- _SELECTED TEXT_
Duke Street Bio – DDR & IO biotech emerges from stealth mode to discuss its next generation PARP1 and PARP7 inhibitor programmes
Since 2019 the management team behind small molecule immuno-oncology biotech IOmet Pharma, acquired by Merck & Co (known as MSD outside of US & Canada) in 2016, has been working in stealth mode building a new company, Duke Street Bio, whose mission is to deliver next-generation cancer therapies in the DNA damage repair (DDR) and immuno-oncology space. Duke Street Bio has initiated multiple drug discovery programmes targeting key enzymes controlling DDR and tumour-intrinsic immune system activation with best-in-class potential. The company has a multi-year cash runway to fund its pipeline into clinical studies. The decision to go public on some of the targets reflects the rapid progress in development the company has made across these two targets.
Alan Wise, CEO, Duke Street Bio noted, “Marketed DDR and IO therapies only work in limited patient populations. We believe the molecules we are developing at Duke Street Bio can significantly expand the number of patients that can benefit from these types of treatment approaches.”
The DDR programme targets the clinically validated enzyme PARP1 with inhibitors that demonstrate remarkable selectivity over PARP2, the latter enzyme being associated with driving the blood toxicities found in first-generation PARP inhibitors. Duke Street Bio’s second-generation approach affords the opportunity to deliver safer therapeutics enabling combinations with chemotherapies and targeted agents that have so far been precluded in the first-generation PARPs due to overlapping toxicities. Expanding addressable patient populations beyond ‘BRCA-deficient’ tumours is also a key goal of this programme.

- _EXERCISE 1_
Answer these questions about the Duke Street Bio announcement:
(a) Which company acquired IOmet Pharma, and in what year?
(b) Who is the CEO of Duke Street Bio?
(c) Which enzyme is associated with driving the blood toxicities found in first-generation PARP inhibitors?
- _EXERCISE 2_
Update the Duke Street Bio announcement: restate it from the words "The DDR programme" through "of this programme.", replacing "chemotherapies" with "radiotherapies".
- _EXERCISE 3_
Write what comes next in the Duke Street Bio announcement, picking up after its final sentence.

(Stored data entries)

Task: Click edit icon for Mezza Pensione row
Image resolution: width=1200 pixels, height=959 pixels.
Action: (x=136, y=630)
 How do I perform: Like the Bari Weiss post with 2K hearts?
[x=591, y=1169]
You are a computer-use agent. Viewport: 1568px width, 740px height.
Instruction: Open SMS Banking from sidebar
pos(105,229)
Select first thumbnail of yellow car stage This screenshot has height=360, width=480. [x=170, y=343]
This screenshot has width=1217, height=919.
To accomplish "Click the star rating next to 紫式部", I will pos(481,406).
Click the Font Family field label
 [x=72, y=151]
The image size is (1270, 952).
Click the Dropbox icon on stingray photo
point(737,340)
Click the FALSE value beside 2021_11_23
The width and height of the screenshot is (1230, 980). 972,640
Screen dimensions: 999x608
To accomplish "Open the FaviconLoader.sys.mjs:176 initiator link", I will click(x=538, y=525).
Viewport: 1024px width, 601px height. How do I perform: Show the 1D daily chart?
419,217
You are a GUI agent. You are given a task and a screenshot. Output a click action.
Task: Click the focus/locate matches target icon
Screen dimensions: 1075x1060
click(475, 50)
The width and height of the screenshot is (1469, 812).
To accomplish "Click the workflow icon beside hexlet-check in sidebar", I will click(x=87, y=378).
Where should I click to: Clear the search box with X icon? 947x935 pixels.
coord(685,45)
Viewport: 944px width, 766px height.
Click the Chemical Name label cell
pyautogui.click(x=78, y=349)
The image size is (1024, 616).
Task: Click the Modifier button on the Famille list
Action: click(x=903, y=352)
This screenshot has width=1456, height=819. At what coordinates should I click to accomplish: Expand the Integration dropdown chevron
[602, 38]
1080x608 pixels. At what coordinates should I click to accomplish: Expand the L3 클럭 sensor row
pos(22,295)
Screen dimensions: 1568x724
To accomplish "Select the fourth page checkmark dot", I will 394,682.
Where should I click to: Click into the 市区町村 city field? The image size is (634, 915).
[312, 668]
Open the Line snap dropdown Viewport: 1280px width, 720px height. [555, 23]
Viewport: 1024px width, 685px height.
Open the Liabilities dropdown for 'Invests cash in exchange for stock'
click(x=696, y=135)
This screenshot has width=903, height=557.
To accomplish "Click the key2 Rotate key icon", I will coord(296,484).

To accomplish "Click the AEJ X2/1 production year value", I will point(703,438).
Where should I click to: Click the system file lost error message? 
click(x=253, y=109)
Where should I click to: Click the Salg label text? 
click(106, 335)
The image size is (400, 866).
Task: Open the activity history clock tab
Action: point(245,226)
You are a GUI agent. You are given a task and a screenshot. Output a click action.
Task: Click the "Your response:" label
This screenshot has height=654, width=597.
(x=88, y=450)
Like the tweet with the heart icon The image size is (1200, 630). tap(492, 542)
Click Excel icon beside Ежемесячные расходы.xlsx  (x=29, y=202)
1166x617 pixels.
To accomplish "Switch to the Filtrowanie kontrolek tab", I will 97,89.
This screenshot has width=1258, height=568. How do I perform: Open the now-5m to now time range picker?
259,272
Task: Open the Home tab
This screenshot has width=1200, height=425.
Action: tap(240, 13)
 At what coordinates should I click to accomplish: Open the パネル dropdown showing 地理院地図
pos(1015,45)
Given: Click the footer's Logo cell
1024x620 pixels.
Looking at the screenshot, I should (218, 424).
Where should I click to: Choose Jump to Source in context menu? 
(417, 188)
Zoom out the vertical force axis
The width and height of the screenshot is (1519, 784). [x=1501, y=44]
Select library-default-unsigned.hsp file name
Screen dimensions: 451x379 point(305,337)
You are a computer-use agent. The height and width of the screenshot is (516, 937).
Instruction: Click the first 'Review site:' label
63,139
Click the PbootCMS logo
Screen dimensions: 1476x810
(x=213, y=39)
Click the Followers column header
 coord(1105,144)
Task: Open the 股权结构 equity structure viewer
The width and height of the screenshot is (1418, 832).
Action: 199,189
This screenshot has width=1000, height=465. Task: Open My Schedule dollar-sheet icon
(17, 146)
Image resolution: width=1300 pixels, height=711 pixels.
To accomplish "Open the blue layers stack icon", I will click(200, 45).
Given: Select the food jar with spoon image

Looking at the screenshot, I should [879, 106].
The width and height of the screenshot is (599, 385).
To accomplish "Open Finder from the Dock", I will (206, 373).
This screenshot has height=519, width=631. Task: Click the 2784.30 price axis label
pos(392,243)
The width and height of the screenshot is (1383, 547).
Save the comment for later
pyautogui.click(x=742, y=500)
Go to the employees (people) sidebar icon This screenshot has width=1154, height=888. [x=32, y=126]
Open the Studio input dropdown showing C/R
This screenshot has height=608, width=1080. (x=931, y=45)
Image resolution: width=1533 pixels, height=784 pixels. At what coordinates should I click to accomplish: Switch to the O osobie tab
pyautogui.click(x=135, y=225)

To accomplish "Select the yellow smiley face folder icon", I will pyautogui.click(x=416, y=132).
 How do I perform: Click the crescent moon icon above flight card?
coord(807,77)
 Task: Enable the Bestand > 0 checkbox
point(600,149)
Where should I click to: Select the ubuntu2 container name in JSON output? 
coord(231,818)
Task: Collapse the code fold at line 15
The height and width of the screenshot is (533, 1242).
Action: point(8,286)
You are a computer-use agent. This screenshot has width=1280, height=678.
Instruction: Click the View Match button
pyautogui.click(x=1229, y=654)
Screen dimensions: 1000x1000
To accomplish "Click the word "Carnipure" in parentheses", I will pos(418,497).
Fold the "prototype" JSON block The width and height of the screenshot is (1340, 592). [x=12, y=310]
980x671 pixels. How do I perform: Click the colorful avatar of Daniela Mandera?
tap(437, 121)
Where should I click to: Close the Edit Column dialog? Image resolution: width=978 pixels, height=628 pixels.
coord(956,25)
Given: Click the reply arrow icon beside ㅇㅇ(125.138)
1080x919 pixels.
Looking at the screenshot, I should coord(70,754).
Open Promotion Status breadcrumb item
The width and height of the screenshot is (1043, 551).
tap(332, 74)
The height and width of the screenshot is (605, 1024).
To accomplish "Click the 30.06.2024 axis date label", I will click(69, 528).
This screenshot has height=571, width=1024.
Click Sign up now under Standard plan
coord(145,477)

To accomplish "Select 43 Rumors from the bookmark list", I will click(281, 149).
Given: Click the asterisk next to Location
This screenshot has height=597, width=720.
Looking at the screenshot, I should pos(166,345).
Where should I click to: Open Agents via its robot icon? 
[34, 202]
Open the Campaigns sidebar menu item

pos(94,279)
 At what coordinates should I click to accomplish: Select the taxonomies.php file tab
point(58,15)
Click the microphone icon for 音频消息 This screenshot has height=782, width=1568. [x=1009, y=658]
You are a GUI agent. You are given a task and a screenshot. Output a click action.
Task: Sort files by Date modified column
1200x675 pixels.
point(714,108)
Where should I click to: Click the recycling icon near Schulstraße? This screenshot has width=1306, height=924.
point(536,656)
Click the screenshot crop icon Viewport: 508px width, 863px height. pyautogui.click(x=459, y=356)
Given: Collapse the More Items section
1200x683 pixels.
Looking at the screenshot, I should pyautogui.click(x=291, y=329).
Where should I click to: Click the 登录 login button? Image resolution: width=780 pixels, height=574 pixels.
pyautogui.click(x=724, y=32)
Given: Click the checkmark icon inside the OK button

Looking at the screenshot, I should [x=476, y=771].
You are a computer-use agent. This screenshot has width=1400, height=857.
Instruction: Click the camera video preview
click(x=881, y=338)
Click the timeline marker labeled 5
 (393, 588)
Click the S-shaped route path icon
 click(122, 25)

- _EXPECTED ANSWER 1_
(a) Merck & Co (known as MSD outside of US & Canada), in 2016.
(b) Alan Wise.
(c) PARP2.

- _EXPECTED ANSWER 2_
The DDR programme targets the clinically validated enzyme PARP1 with inhibitors that demonstrate remarkable selectivity over PARP2, the latter enzyme being associated with driving the blood toxicities found in first-generation PARP inhibitors. Duke Street Bio’s second-generation approach affords the opportunity to deliver safer therapeutics enabling combinations with radiotherapies and targeted agents that have so far been precluded in the first-generation PARPs due to overlapping toxicities. Expanding addressable patient populations beyond ‘BRCA-deficient’ tumours is also a key goal of this programme.

- _EXPECTED ANSWER 3_
The immune-modulating programme targets PARP7, an enzyme in the same family that has recently emerged as a key regulator of the immune system in the tumour microenvironment. PARP7 is a stress-response gene upregulated across a number of cancers, applying a brake on the ability of tumours to produce proteins called Type I interferons, which are pivotal in orchestrating activation of the immune system. Thus, PARP7 activity dampens the immune response enabling immune escape and tumour growth. Inhibitors of PARP7 disengage the brake, resulting in a hostile immune environment that enables tumour targeting and elimination.
Elliott Sigal, Duke Street Bio advisor, Senior Advisor at New Enterprise Associates (NEA) and former CSO and President R&D at Bristol Myers Squibb commented, “There is significant therapeutic opportunity in further exploration of the cellular signalling pathways controlled by the PARP family of enzymes. I anticipate Duke Street Bio will remain among the innovators in this new wave of potential medicines”.
Additional programmes focused on related enzymes to take advantage of Duke Street’s medicinal chemistry platform are in validation phase.
Peter Trill, Chairman of Duke Street Bio, added “Duke Street Bio has assembled an exceptional drug development team driven by a passion to improve the lives of patients facing a cancer diagnosis.”